More on: The First Meeting: An Excerpt from my book: A Friendly Guide to Writing and Ghostwriring
When you get a ghostwriting job, it feels good that you won out over other writers. When you don’t get a particular job, no matter how much you wanted it or how well you think the first meeting went, it might be a blessing in disguise. This is true for so many things in life. There are a multitude of reasons why you may not click with someone. It’s like a marriage. When you’re deep in the throes of writing, the client might see you more often than she sees her spouse, so you have to be able to get along and do the work together.
When you’re evaluating the potential project, as yourself, Is this topic right for me? Will she be a nightmare to work with? Whatever the reasons may be to walk away, you have to be aware of how you talk to yourself when you don't get chosen. If you thrash yourself for what you call “failing,” you may never get up the gumption to start looking for the next job.
It’s common for a client to think that writing a memoir will be a breeze, but once she starts digging into her psyche and unearthing her secrets, she may be stunned by the painful memories and upsets that rise to the surface. You’ll need to shoulder that blow. When the material becomes challenging, a sense of humor comes in handy. It’s good to have a good laugh but at the same time, you don’t want to make light of something that has gravitas for your client. It’s up to you to find the balance.

Source excerpt |
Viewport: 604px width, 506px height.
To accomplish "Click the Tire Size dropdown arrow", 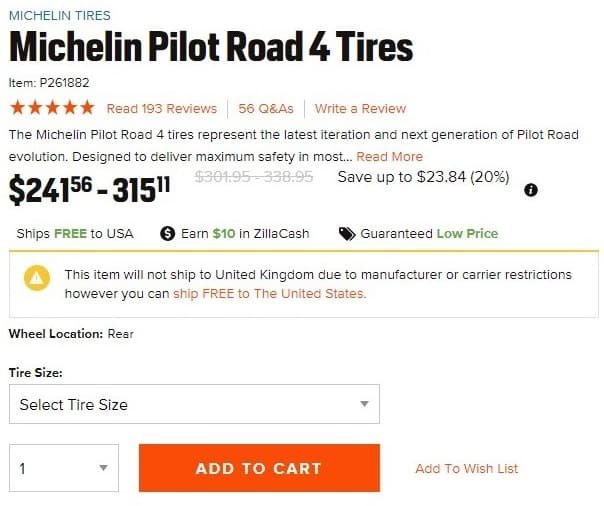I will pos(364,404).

Your instructions |
Reproduce the entire ghostwriting excerpt above on the first meeting with a client, word for word.

Output for this exercise |
More on: The First Meeting: An Excerpt from my book: A Friendly Guide to Writing and Ghostwriring
When you get a ghostwriting job, it feels good that you won out over other writers. When you don’t get a particular job, no matter how much you wanted it or how well you think the first meeting went, it might be a blessing in disguise. This is true for so many things in life. There are a multitude of reasons why you may not click with someone. It’s like a marriage. When you’re deep in the throes of writing, the client might see you more often than she sees her spouse, so you have to be able to get along and do the work together.
When you’re evaluating the potential project, as yourself, Is this topic right for me? Will she be a nightmare to work with? Whatever the reasons may be to walk away, you have to be aware of how you talk to yourself when you don't get chosen. If you thrash yourself for what you call “failing,” you may never get up the gumption to start looking for the next job.
It’s common for a client to think that writing a memoir will be a breeze, but once she starts digging into her psyche and unearthing her secrets, she may be stunned by the painful memories and upsets that rise to the surface. You’ll need to shoulder that blow. When the material becomes challenging, a sense of humor comes in handy. It’s good to have a good laugh but at the same time, you don’t want to make light of something that has gravitas for your client. It’s up to you to find the balance.